While a decrease in alcohol use is typically observed in the late 20s, men demonstrate a higher peak in consumption levels when compared with women (Casswell et al., 2003; Muthen & Muthen, 2000). Thus, while gender differences in alcohol use are minimal during adolescence (Young et al., 2002; Hicks et al., 2007; Johnston et al., 2008), boys who abuse alcohol are more at risk of developing alcoholism as adults (e.g. Prescott, 2001; SAMHSA, 2008; Sher et al., 2005). A recent work (Petit et al., 2013) supports this fact and suggests that differences in alcohol cue reactivity (that could be due to differential DA release) may partly explain the greater vulnerability of males.

Patterns of drinking

Early initiation

As most adolescents begin experimenting with alcohol at the beginning of puberty (DeWit et al., 2000; Faden, 2006), the initiation of alcohol use among adolescents takes place at an early age. In Europe, students initiate use on average just after 12½ years of age (Currie et al., 2004). At the same time, many prospective and retrospective human studies have revealed that early onset of alcohol intake constitutes a risk factor for later alcohol abuse or addiction (e.g. Grant & Dawson, 1997; DeWit et al., 2000; Grant et al., 2001; Warner & White, 2003; York et al., 2004; Pitkanen et al., 2005). For example, Grant & Dawson (1997) showed that out of those who initiated drinking at age 14 or younger, 40% developed alcohol dependence, while only 10% of those who began drinking at age 20 or older did so. They demonstrated a relationship between decreasing age of onset and risk of alcohol dependence. They observed a 14% reduction in risk of future adult-onset substance use disorders for each year onset of drinking was delayed.
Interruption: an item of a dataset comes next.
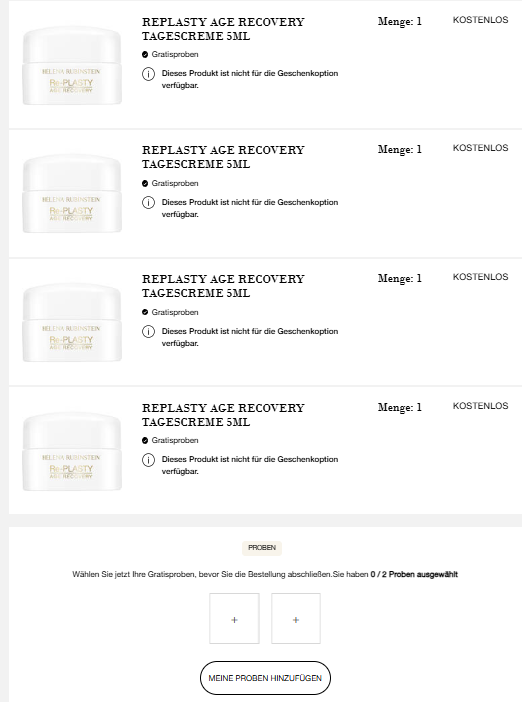Click Gratisproben checkmark badge in second row

click(x=145, y=184)
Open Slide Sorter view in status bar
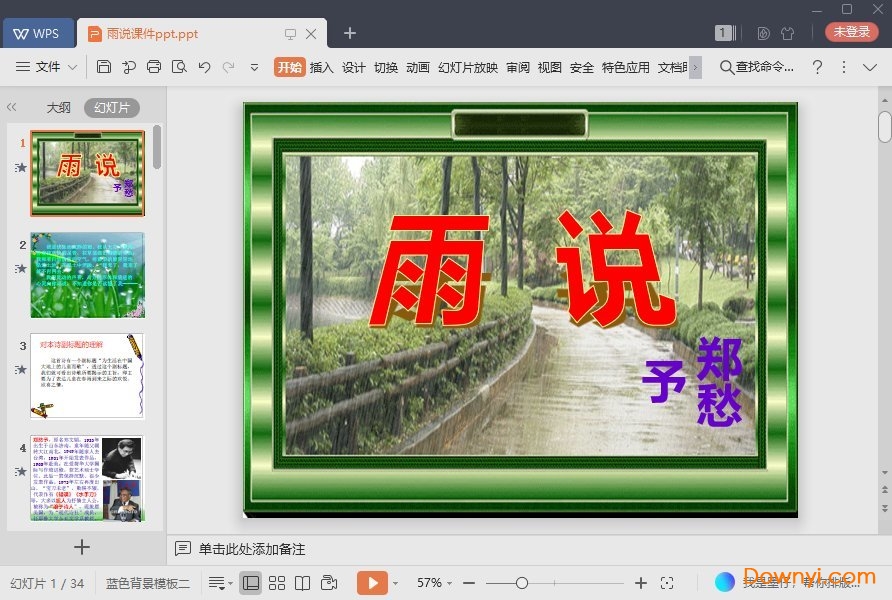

Results from the 2008 U.S. survey on drug use and health showed that individuals who started using alcohol at age 14 or younger were five times more at risk of lifetime alcohol use disorder as compared with those who first consumed alcohol after 21 years of age (SAMSHA 2009).

Binge drinking

Binge drinking is the consumption of at least 4 (for women) and 5 (for men) alcoholic drinks (10 g of pure ethanol) on one occasion at least once in the last two weeks and often with the aim of becoming drunk (Stolle et al., 2009). The drinking style of adolescents and young adults is characterized as binge drinking; heavy drinking and drinking to intoxication are highly prevalent (Currie et al. 2004; Hibell et al. 2004; Kuntsche et al. 2004). For example, in Europe 15 to 16 year olds reported that the average amount of alcohol drunk on the last drinking occasion was six drinks (Hibell et al., 2004). Approximately 39% of 15–16 year olds report binge drinking in the past month (Hibell et al., 2012). Moreover, frequent early binge drinking constitutes another risk factor for the development of alcohol consumption disorders (e.g. McCarty et al., 2004; Maurage et al., 2013a; Maurage et al., 2013b; Campanella et al., 2013).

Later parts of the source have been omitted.